Discussion Questions
- Why do we use a link for the shortest path computation
only if it exists in our database in both directions? What would happen
if we used a directed link AB when the link BA does not exist?
- Does your routing algorithm produce symmetric routes (that
follow the same path from X to Y in reverse when going from Y to X)?
Why or why not?
- What would happen if a node advertised itself as having
neighbors, but never forwarded packets? How might you modify your
implementation to deal with this case?
- What happens if link state packets are lost or corrupted?
- What would happen if a node alternated between advertising
and withdrawing a neighbor, every few milliseconds? How might you
modify your implementation to deal with this case?
Turn-In
Turn in your code and answers to the above set of question.
Write only a few short sentences for each of these questions!
Notes
The slides from the help session are available in PDF format here.
Extra Credit
Use the code that you developed above to actual route the
TCP connections though which you can issue the file directory
listing and file fetch commands.

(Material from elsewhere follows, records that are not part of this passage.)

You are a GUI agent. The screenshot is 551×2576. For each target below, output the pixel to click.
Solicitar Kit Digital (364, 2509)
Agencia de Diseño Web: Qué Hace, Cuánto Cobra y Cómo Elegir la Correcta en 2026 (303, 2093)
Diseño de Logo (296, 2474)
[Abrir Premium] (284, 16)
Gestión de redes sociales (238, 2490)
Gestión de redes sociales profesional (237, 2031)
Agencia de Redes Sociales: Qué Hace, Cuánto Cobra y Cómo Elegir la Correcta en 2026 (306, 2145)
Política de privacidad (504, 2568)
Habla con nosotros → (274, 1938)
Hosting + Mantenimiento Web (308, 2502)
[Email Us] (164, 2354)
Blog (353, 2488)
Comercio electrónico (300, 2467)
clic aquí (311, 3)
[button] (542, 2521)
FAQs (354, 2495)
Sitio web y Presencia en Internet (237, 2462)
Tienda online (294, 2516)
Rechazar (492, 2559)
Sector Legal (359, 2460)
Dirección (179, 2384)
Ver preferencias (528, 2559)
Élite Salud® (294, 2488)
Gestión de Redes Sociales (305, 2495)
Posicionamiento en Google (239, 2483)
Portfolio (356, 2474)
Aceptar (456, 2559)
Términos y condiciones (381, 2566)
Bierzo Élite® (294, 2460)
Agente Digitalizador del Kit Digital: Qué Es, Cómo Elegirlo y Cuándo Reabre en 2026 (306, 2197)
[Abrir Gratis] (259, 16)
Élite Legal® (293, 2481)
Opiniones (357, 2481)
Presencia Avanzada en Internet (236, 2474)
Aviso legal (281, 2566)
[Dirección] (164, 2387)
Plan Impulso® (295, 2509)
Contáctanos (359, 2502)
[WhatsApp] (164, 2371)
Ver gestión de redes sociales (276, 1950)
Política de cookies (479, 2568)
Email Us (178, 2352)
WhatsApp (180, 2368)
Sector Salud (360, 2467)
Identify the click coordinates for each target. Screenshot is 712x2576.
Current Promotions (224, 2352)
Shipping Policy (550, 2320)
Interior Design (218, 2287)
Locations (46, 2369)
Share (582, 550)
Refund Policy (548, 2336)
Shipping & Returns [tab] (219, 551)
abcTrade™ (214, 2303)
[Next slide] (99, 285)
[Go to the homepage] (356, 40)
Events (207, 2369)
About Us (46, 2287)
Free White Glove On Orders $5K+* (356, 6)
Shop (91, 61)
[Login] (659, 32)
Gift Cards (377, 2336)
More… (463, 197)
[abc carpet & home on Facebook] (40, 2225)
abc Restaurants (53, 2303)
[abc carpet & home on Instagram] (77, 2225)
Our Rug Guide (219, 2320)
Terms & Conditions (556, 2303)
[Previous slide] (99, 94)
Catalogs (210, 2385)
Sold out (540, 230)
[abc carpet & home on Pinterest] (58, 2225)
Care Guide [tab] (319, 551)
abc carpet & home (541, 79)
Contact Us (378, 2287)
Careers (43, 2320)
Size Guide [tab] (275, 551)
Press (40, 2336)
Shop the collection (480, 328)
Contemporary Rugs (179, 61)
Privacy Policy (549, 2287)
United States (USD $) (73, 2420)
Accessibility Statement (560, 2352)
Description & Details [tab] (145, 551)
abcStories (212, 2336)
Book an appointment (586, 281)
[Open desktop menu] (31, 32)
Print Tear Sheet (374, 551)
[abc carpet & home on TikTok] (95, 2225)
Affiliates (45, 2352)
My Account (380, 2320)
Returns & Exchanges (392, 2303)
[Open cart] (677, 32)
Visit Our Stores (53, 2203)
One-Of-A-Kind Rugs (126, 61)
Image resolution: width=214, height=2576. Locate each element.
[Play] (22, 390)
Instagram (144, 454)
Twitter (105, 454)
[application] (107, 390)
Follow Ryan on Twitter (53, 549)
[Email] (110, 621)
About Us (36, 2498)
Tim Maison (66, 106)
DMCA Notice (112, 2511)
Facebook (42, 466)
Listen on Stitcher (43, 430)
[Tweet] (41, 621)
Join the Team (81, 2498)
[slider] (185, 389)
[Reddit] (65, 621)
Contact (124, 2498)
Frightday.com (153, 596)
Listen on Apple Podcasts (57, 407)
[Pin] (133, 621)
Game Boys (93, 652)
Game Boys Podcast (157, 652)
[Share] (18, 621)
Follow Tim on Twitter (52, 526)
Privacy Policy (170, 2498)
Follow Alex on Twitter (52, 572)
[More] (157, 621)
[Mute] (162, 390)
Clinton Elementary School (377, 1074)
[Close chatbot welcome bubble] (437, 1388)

Here are some hints to
get you started with this part of the assignment. (This part
is just to get you acquainted with the practical aspect of
networking.)
- Setup the interface IP with the following command that ensures
there are no default routes:
ifconfig wlan0 10.0.0.5 netmask 255.255.255.255
- Setup the kernel route tables to make sure that all of your
transmissions go out on the wireless interface:
route add default wlan0
- Enable packet forwarding on every device:
echo 1 > /proc/sys/net/ipv4/ip_forward
- If neighbor IP neigh is the next hop to the destination
IP dest, you can install a route in the routing table
using:
route add -host dest gw neigh
- After every link state update, you need to remove/update the
route table entries. Take a look at man pages for how route
works.
If you got the above steps to work, you can transparently create TCP
connections that go through other intermediate nodes.